▶ [Short exercise] Copy out everything from the line containing "The height and width of the screenshot is (559, 787)." down to the end of the material, word for word. Leave out the pictures.

▶ [Data supplied]
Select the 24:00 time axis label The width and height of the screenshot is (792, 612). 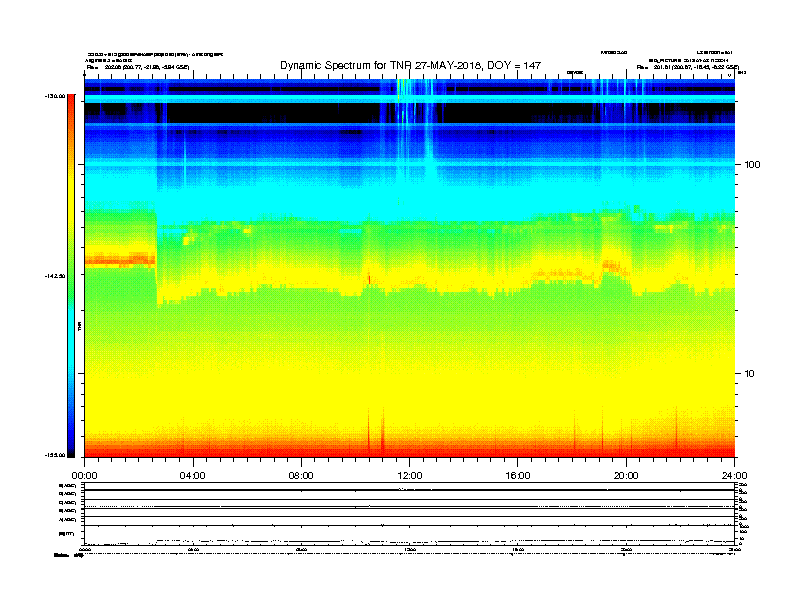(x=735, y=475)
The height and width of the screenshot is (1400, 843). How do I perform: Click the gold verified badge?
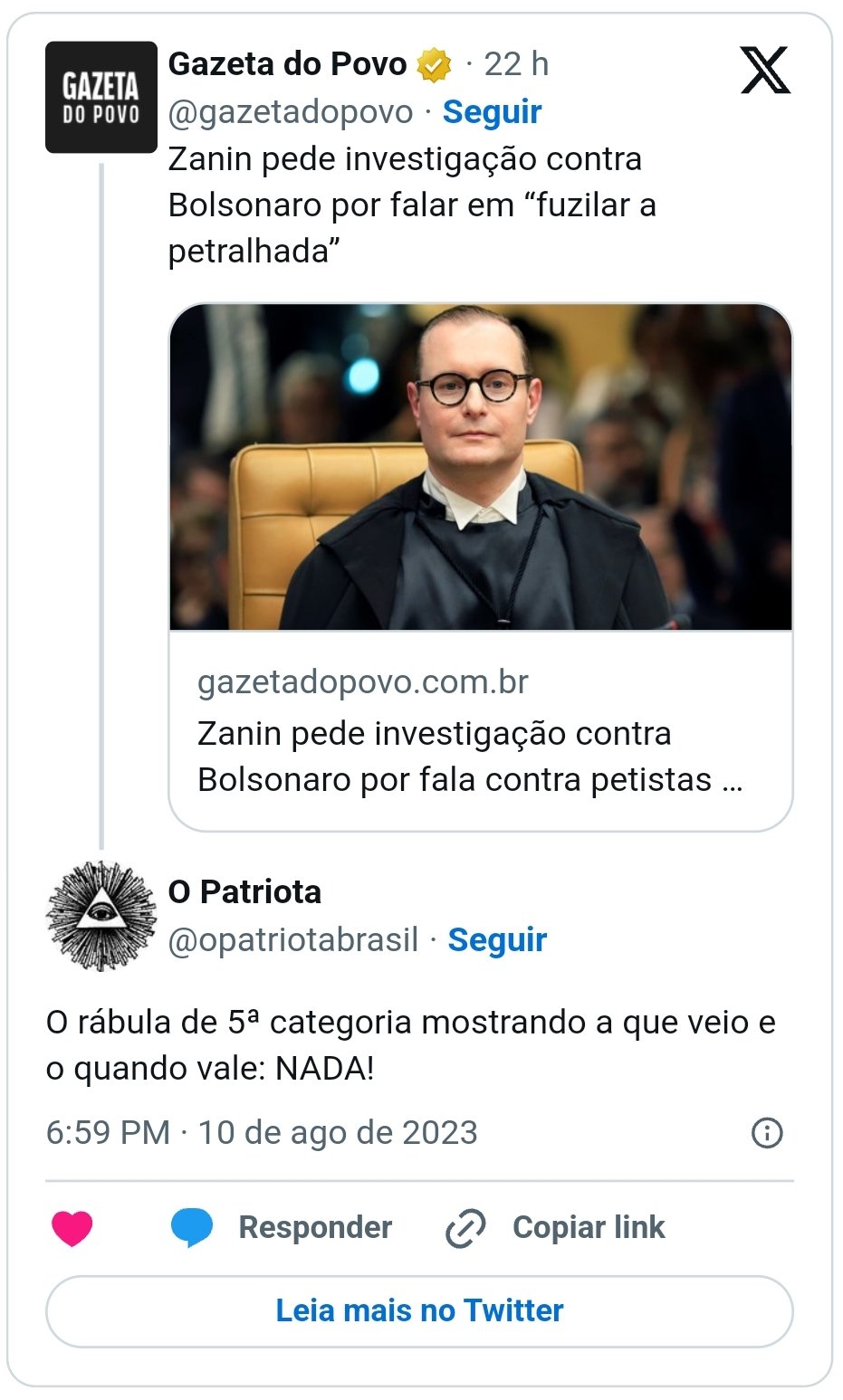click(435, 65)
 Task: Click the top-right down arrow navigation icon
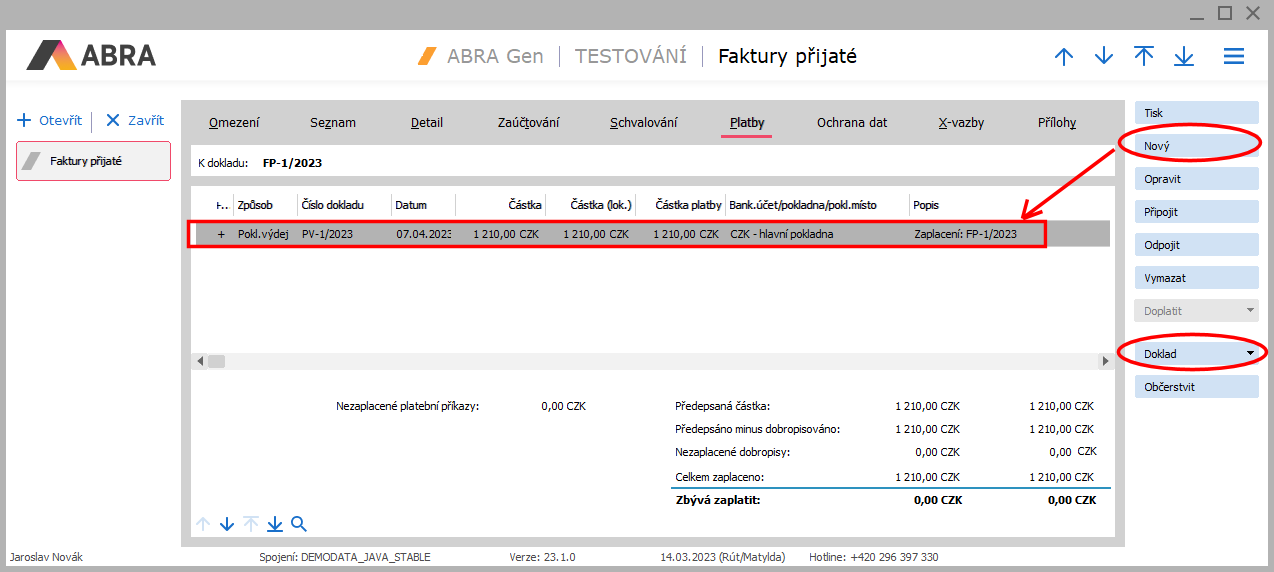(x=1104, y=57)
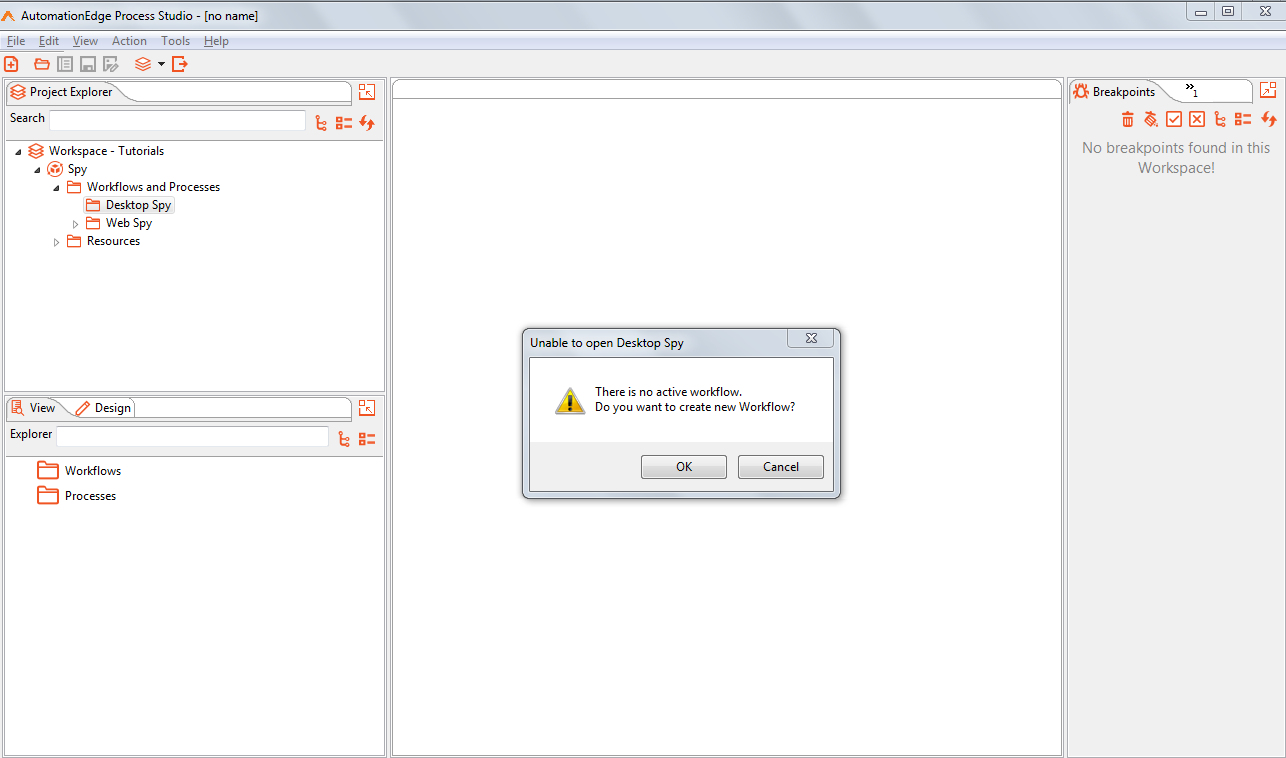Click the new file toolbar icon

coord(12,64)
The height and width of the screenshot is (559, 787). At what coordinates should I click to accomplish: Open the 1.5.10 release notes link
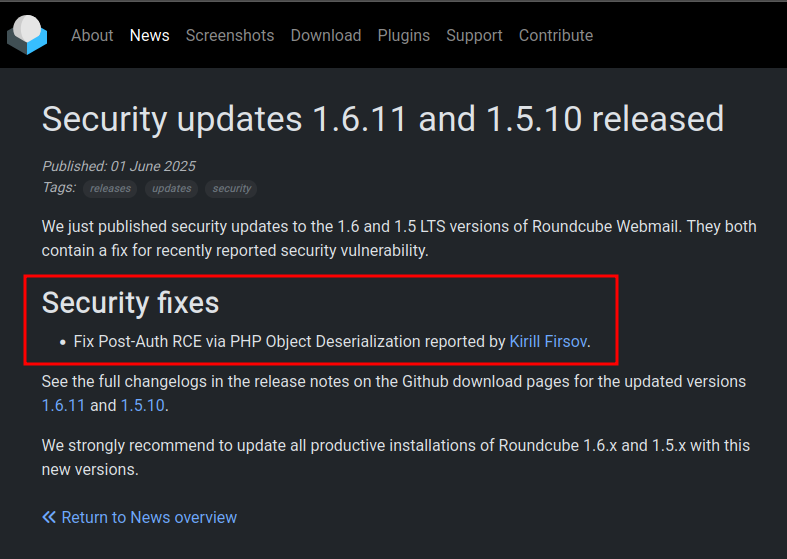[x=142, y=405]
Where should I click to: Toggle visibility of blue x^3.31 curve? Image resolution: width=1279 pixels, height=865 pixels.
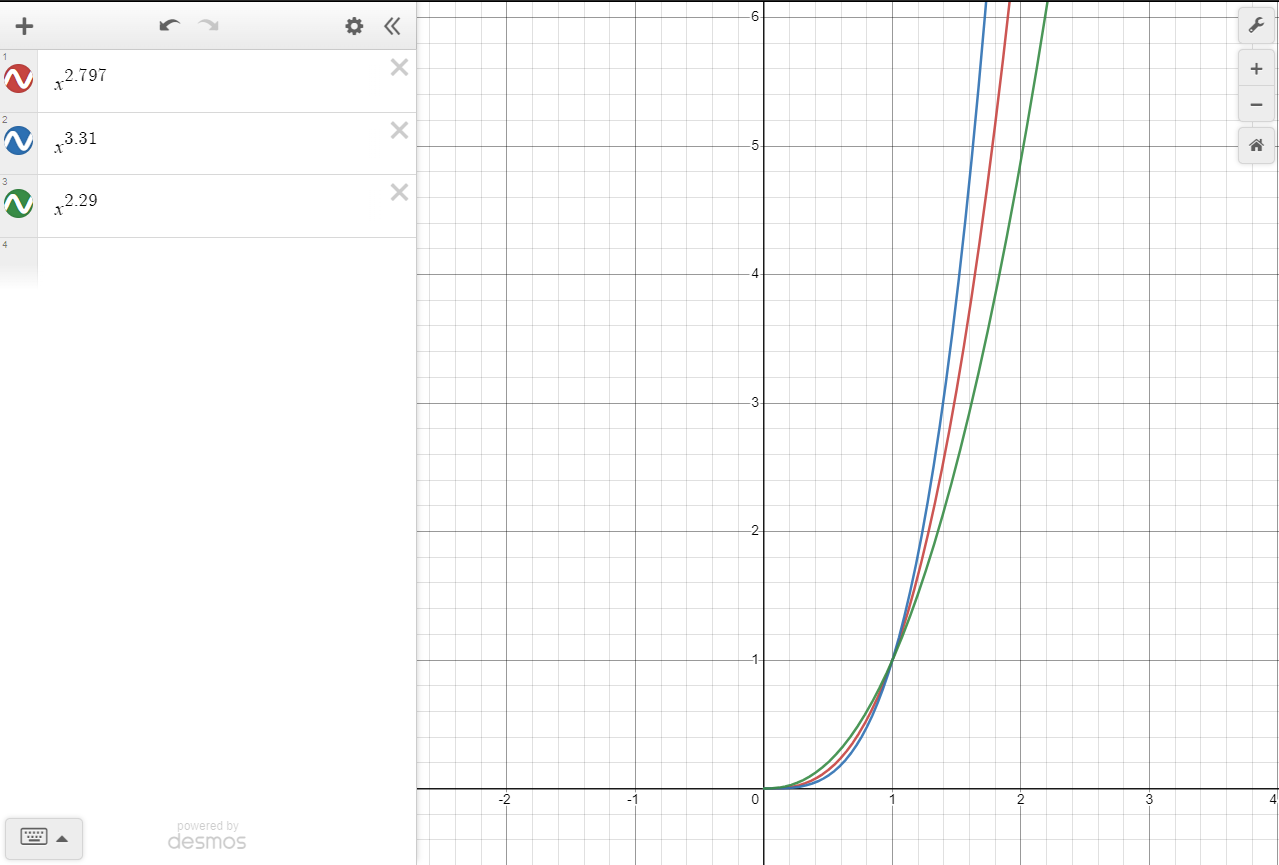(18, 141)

▶ [Worked solution]
The height and width of the screenshot is (559, 787). At what coordinates should I click to accomplish: Open the 1.5.10 release notes link
[x=142, y=405]
Where should I click to: Toggle visibility of blue x^3.31 curve? Image resolution: width=1279 pixels, height=865 pixels.
(18, 141)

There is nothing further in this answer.